*Problem statement*
Using the listing below, copy exactly each line from the one that has "This screenshot has height=1008, width=1180." through the one that has "Task: Expand the Network tree node"; omit the pictures.
※ ※ ※
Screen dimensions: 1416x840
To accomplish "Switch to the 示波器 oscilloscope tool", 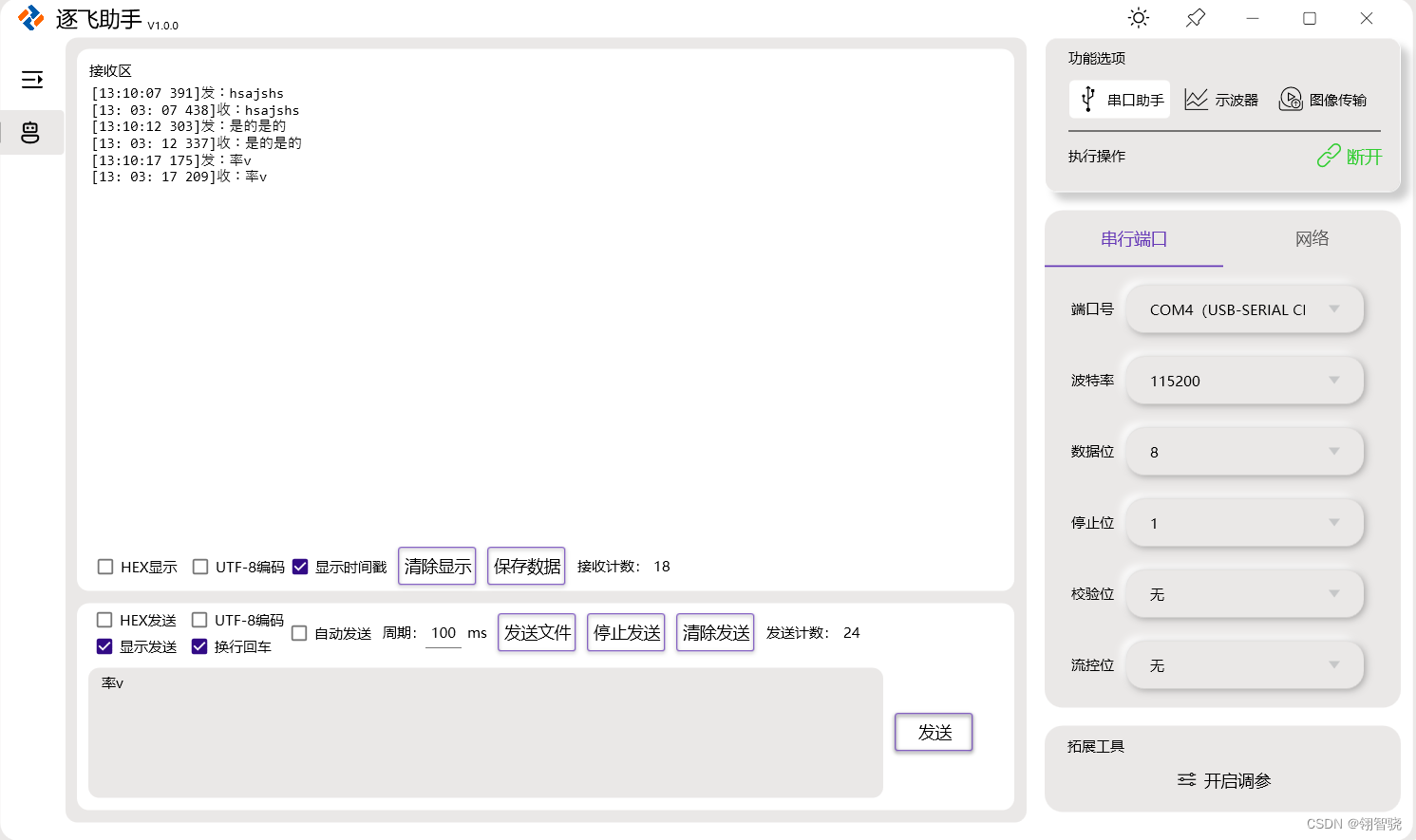I will tap(1222, 99).
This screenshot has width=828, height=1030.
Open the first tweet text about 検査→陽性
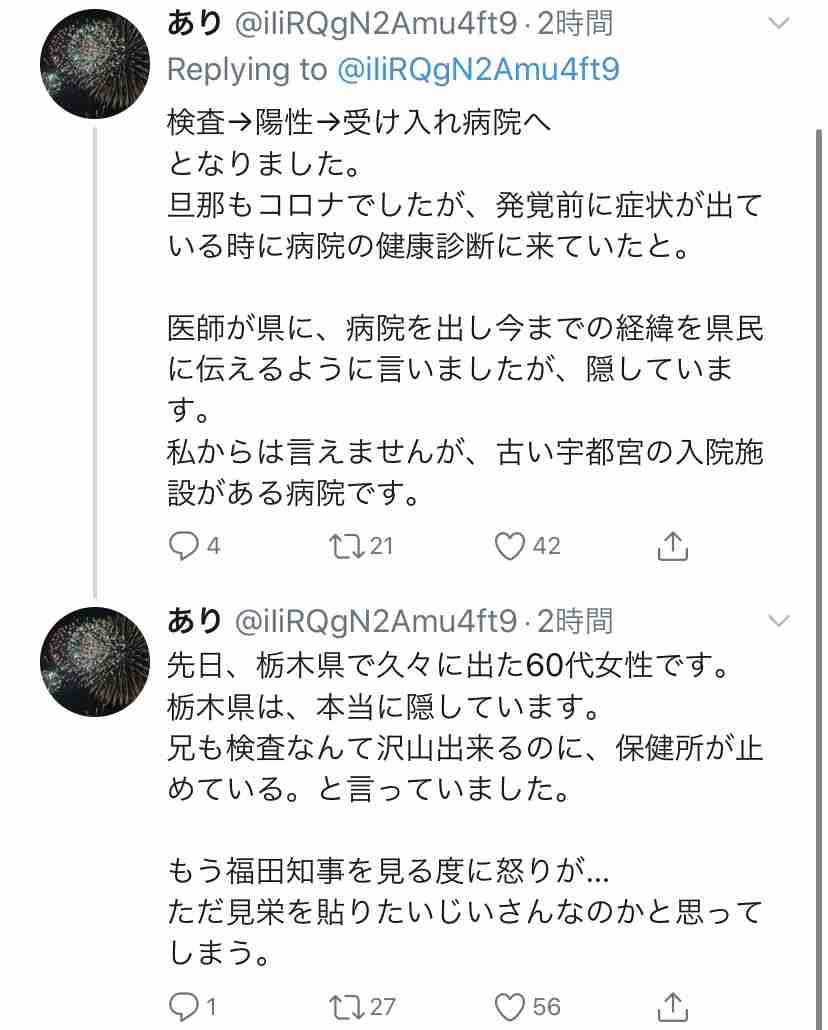465,307
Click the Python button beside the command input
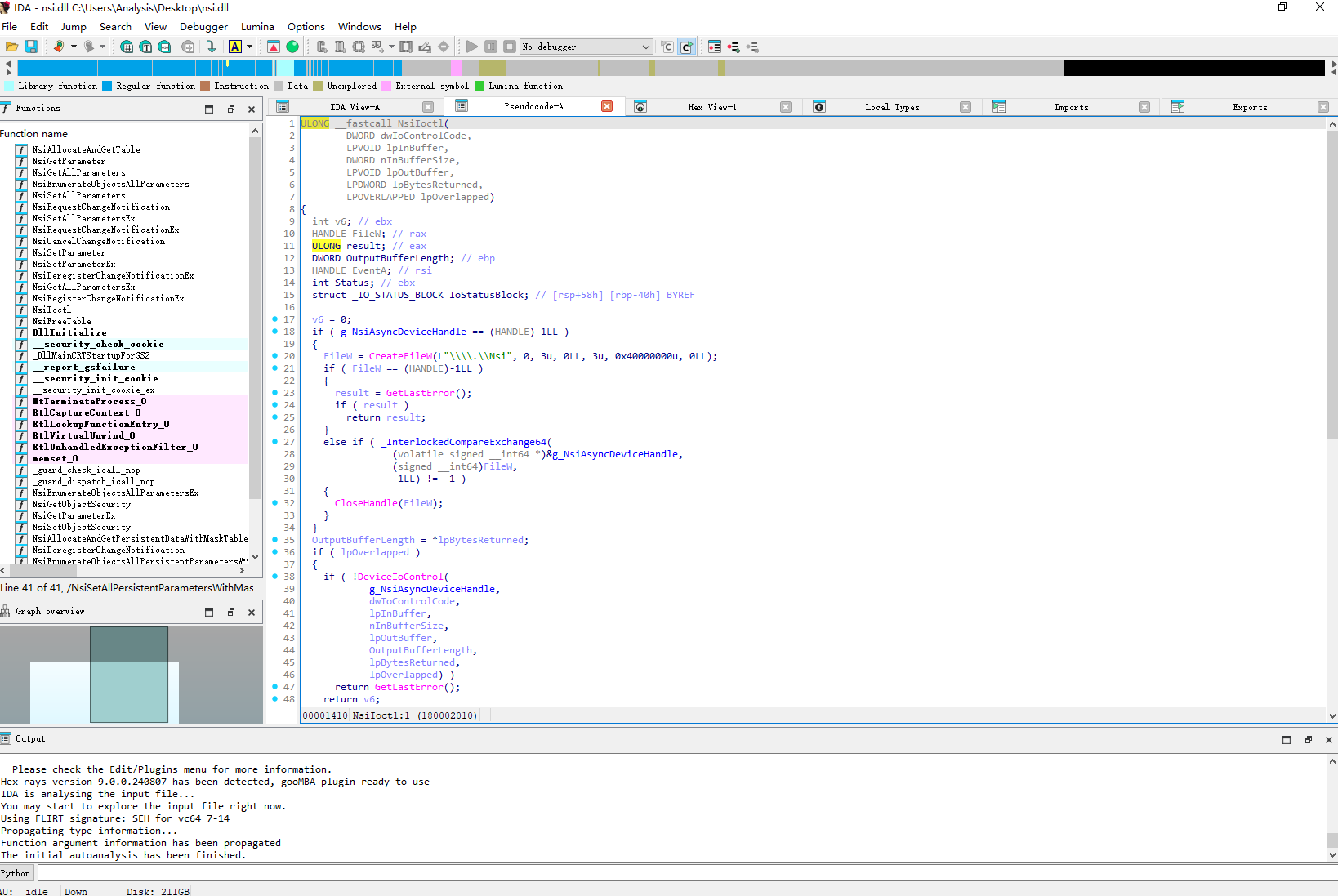This screenshot has height=896, width=1338. 16,873
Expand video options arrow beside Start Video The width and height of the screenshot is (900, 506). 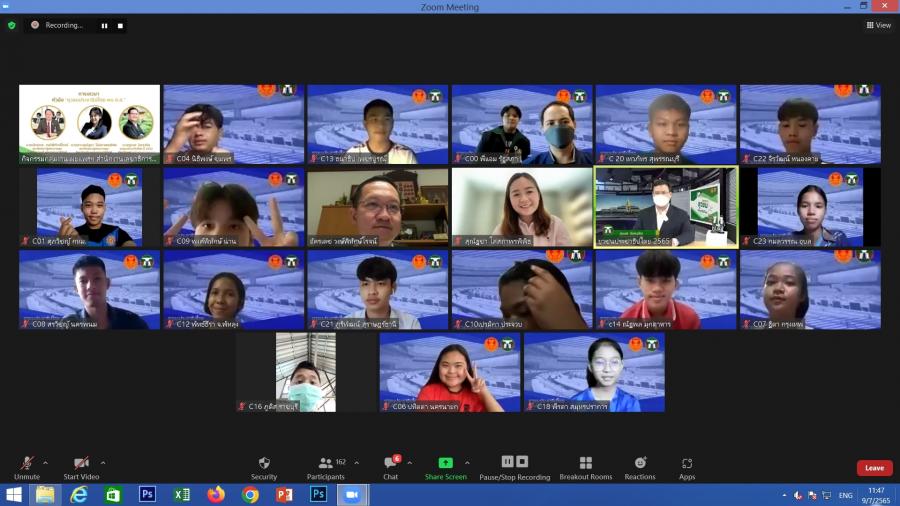point(102,463)
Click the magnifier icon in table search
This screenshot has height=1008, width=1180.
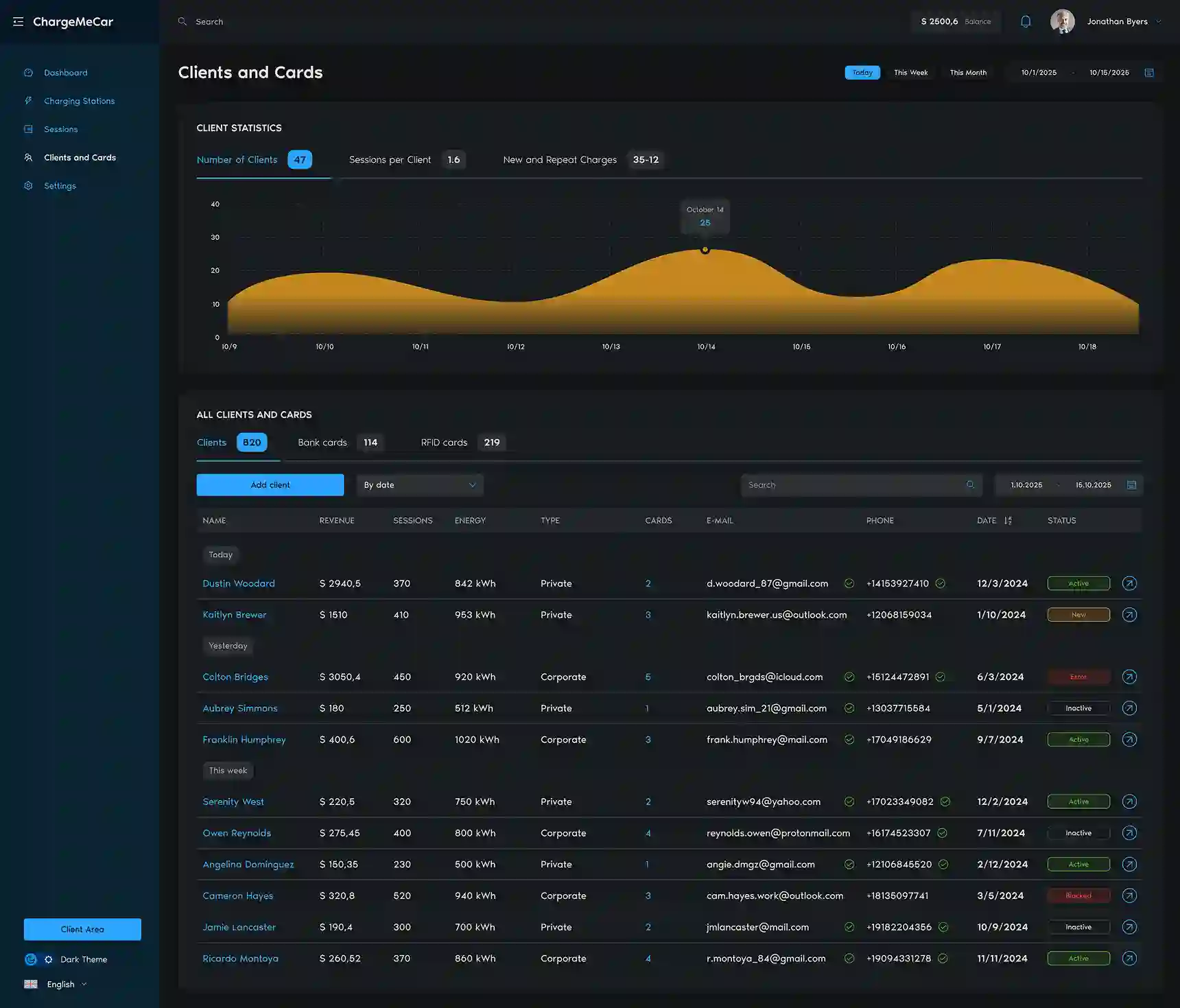tap(970, 485)
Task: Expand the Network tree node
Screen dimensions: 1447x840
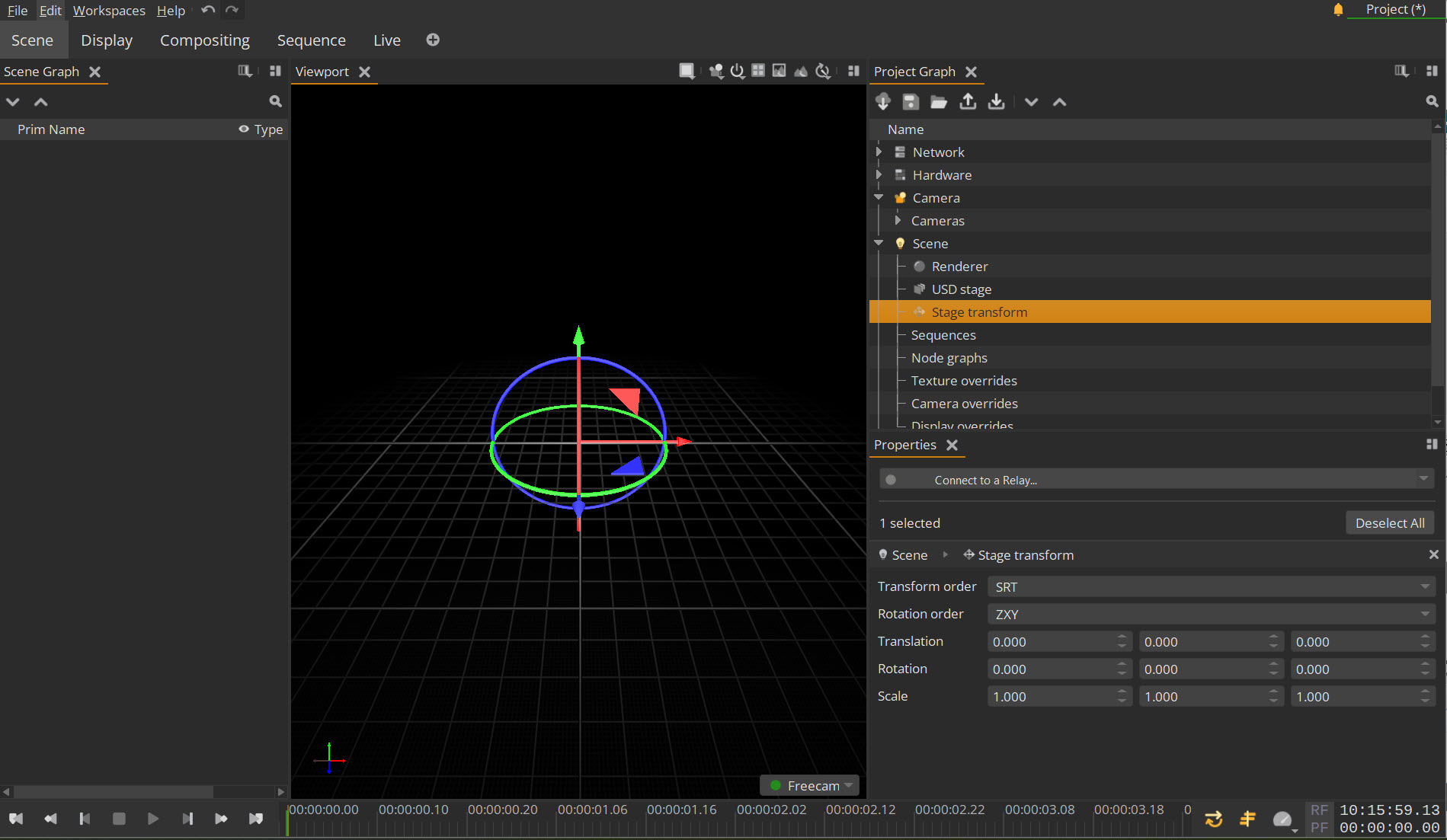Action: [x=879, y=152]
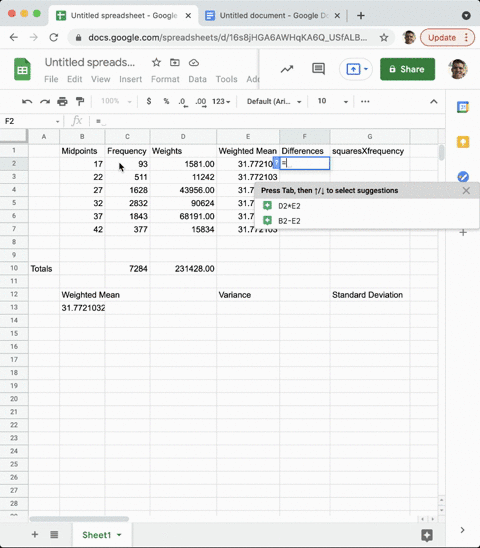Open activity dashboard trend icon
This screenshot has width=480, height=548.
click(287, 69)
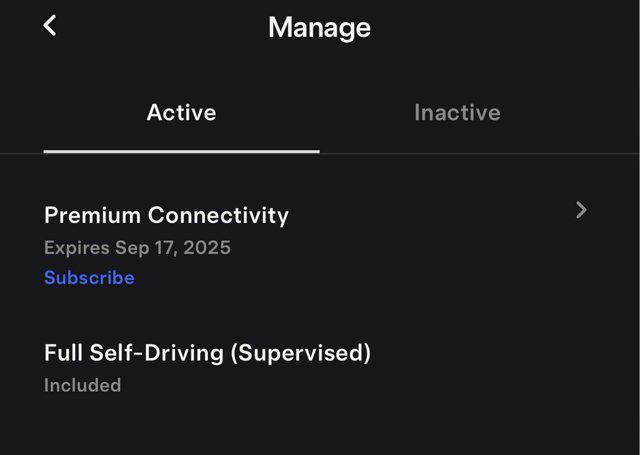The height and width of the screenshot is (455, 640).
Task: Tap the blue Subscribe link
Action: click(x=89, y=278)
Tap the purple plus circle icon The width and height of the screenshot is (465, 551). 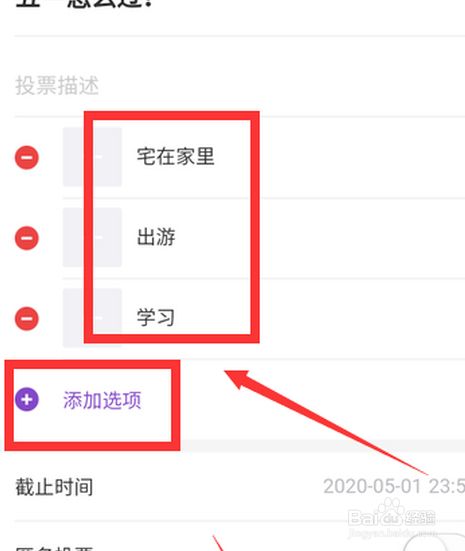tap(27, 399)
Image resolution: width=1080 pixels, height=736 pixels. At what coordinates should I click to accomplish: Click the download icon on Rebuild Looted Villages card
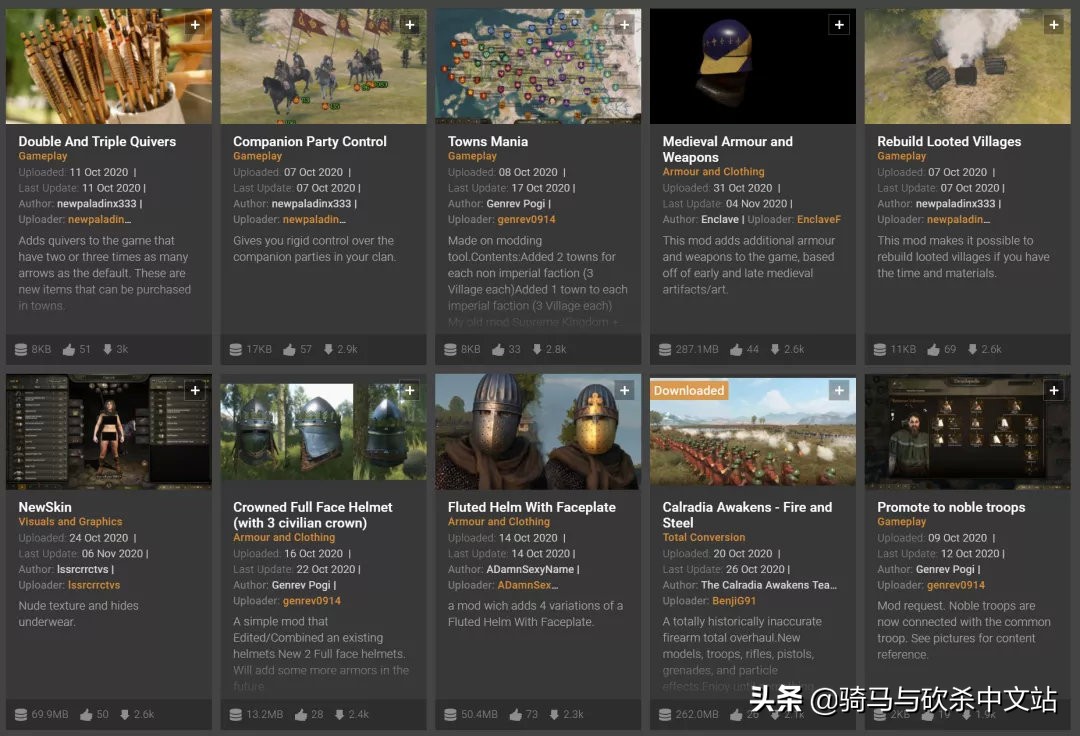[x=973, y=349]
※ ※ ※
*Answer to the problem*
This screenshot has height=1008, width=1180.
tap(970, 485)
Task: Expand the Network tree node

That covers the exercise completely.